DIRECTIONS – Among the records below, find the line with "1024x576 pixels." and the line with "to the Start". Set down both and every line between, exactly and with no pictures, but nothing else.

TASK MATERIAL –
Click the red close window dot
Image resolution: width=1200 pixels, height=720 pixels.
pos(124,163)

--

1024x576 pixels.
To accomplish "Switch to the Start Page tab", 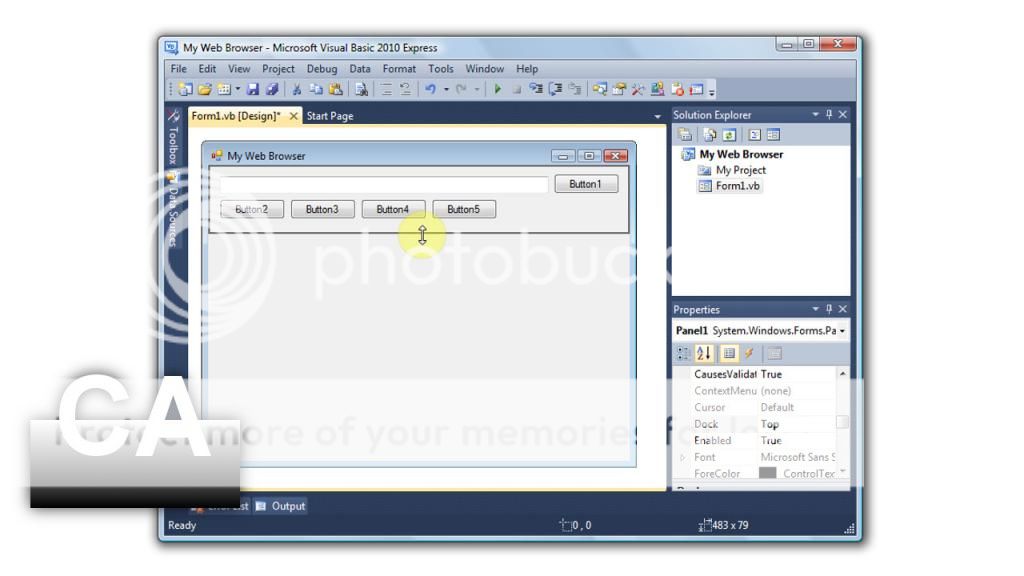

---

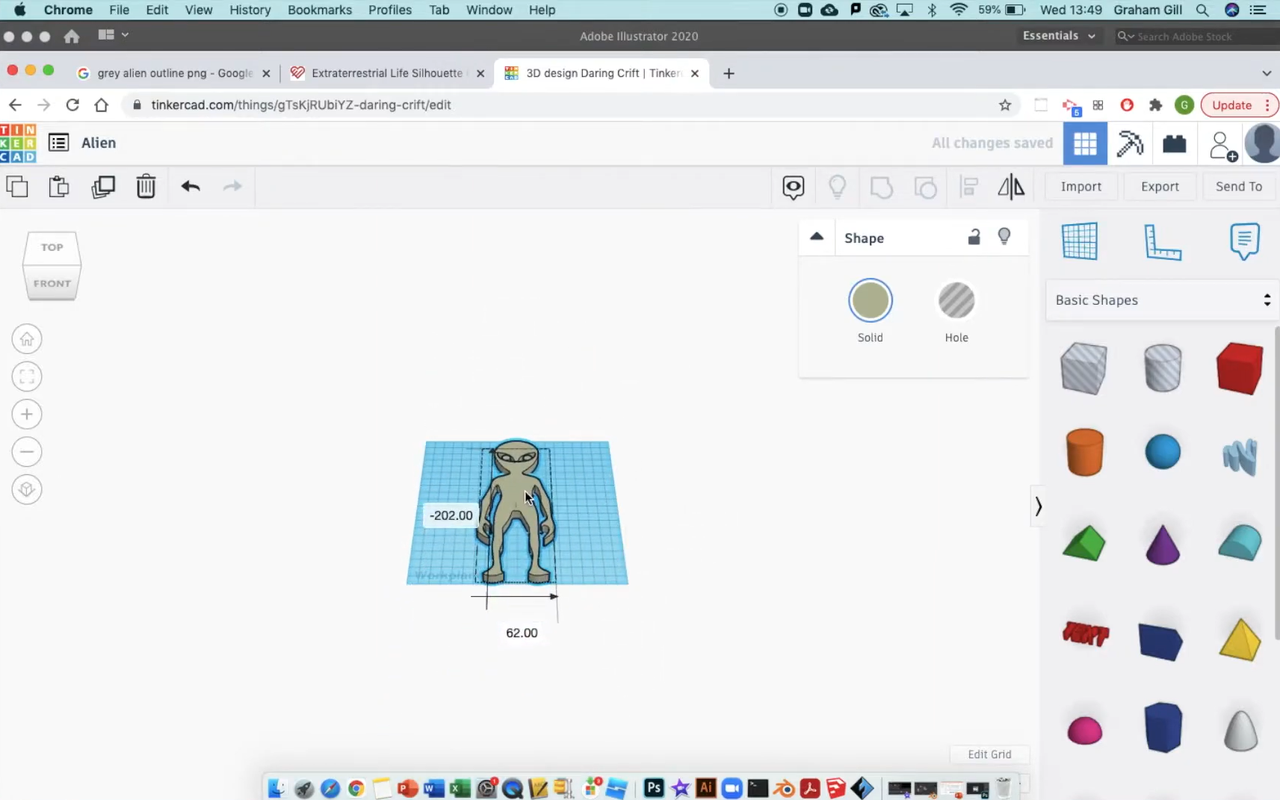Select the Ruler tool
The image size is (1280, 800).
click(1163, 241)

SOLUTION TO THE EXERCISE –
1024x576 pixels.
To accomplish "Switch to the Start Page tab", 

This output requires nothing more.